Problemas na leitura de Plotino
sexta-feira 25 de março de 2022
Excertos de "Plotinus (Arguments of the Philosophers)"
I list here four problems that have in my opinion impeded the critical appreciation of Plotinus ’ work. I mention them with the hope that precipitous judgments of Plotinus ’ arguments may be forestalled.
(1) Owing to his dates, Plotinus is not easy to incorporate into the curricula of courses in either ancient or medieval philosophy. This means that he has received less attention by the people who potentially could write about him in a philosophical manner.
(2) A related point is that the root system of Plotinus ’ philosophy is enormously tangled and extensive. Yet, the fruit of his philosophy is obscure and only harvested with difficulty. That Plotinus is a highly "derivative" philosopher in the way that. say. Hegel is and Wittgenstein is not is obvious upon a simple perusal of the index fond am of Henry and Schwyzer’s edition. This means that an enormous background is very nearly essential to appreciating and judging fairly much of what he says. And the advantage that we sometimes have in interpreting other philosophers by the explicit developments of their disciples is mostly lost in the case of Plotinus , for from Porphyry to Proclus and then on into Arabic and Christian scholasticism it is usually very difficult to see straightforward use made of arguments that are uniquely those of Plotinus .

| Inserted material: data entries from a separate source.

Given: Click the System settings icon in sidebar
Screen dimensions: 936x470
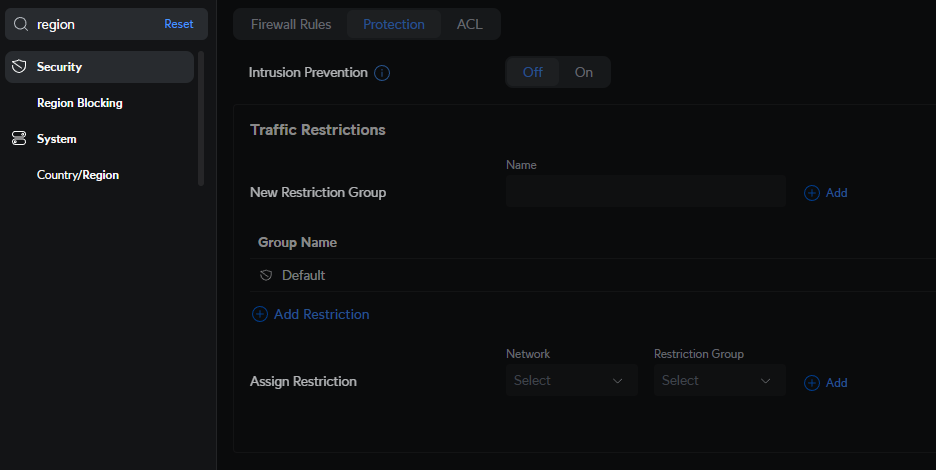Looking at the screenshot, I should tap(19, 139).
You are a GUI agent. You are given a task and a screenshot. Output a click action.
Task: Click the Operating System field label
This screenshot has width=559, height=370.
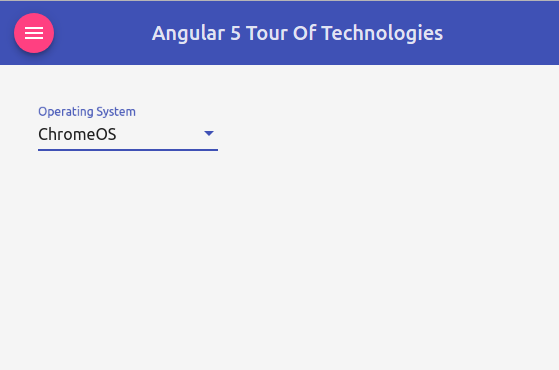coord(87,112)
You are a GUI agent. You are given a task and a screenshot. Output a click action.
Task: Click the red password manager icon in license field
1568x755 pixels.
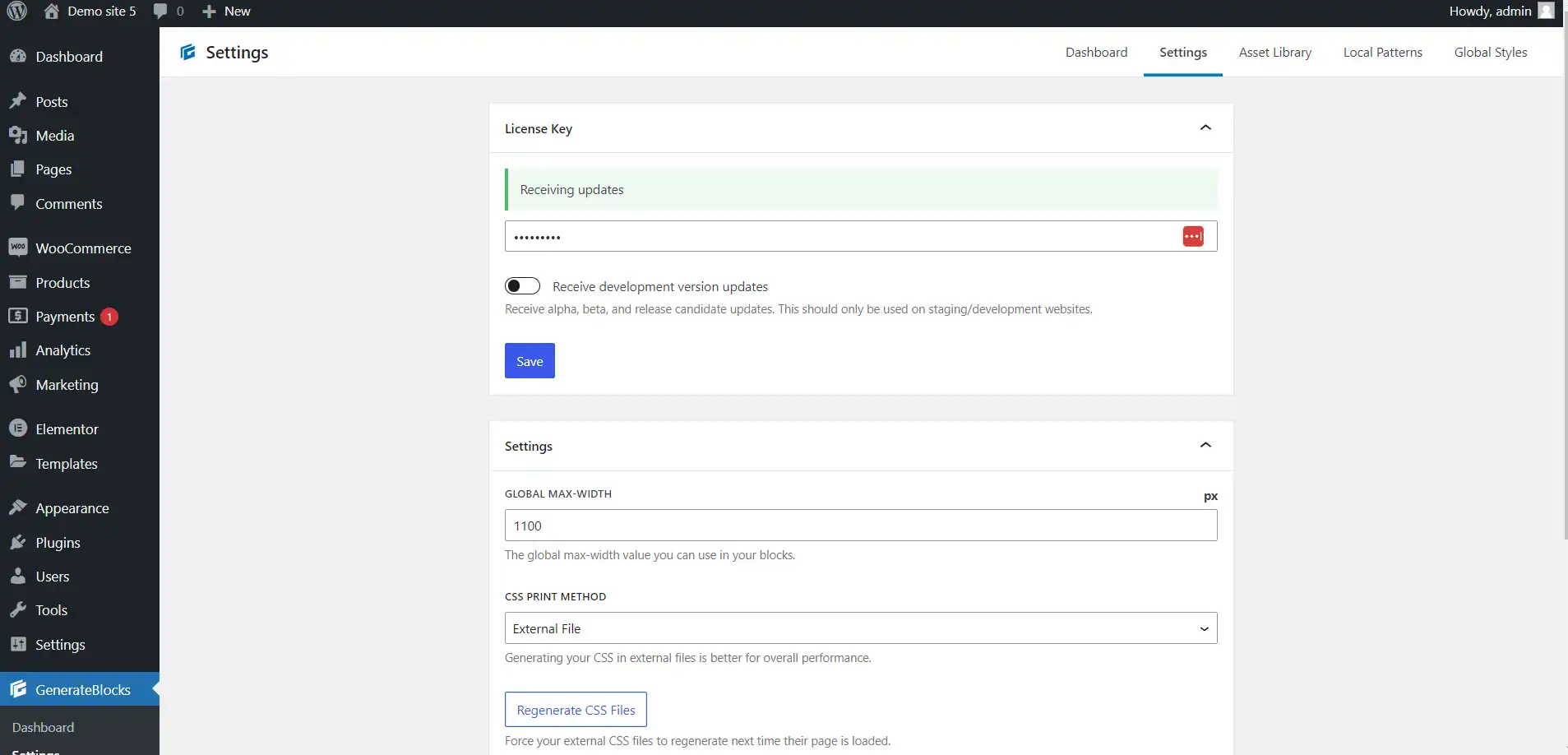pos(1194,236)
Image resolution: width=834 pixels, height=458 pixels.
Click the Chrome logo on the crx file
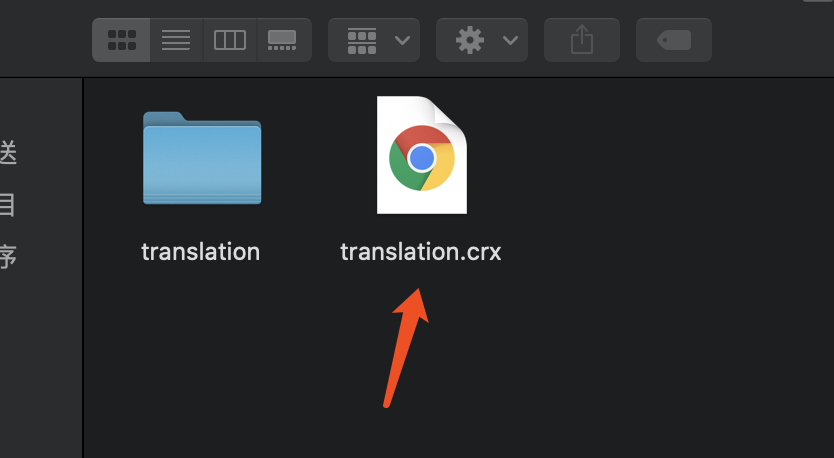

(3) Plotinus ’ philosophy is in some sense systematic, but his works are anything but that. There is no single treatise which one could go to in order to discover anything like a definitive statement of his views on a central question. Since the treatises are frequently, as we have seen, occasional pieces written in response to questions or problems raised in classroom discussion, there is no plan of orderly exposition according to which they are produced. This fact is no doubt related to Plotinus ’ conviction that the true system of philosophy has already been developed by Plato . Hence, it requires considerable effort and patience to assemble all of the evidence regarding Plotinus ’ position on a philosophical problem. It is quite a challenge to arrive at a point at which one can feel confident that all the relevant evidence has been canvassed. I should say here, though, that I am very sceptical about claims regarding a development of Plotinus ’ thought in the Enneads following the chronological ordering. I think that the fact that we have a relative chronology has just been a temptation to search for such schemes. There are certainly variations in nuance and emphasis, but I have not detected any substantial alterations in doctrinal content throughout the corpus.
(4) The Enneads are written in a highly compressed, often obscure style, where dialectic, exegesis, allegory, and technical argument are often mixed together in a distressing fashion. It is an exotic work, both in form and content. I am conscious of having suppressed this exotic quality in two respects. First. I have been very selective in discussing Plotinus ’ arguments. Occasionally, presumably for polemical reasons, Plotinus will indiscriminately evoke a veritable avalanche of arguments against a position.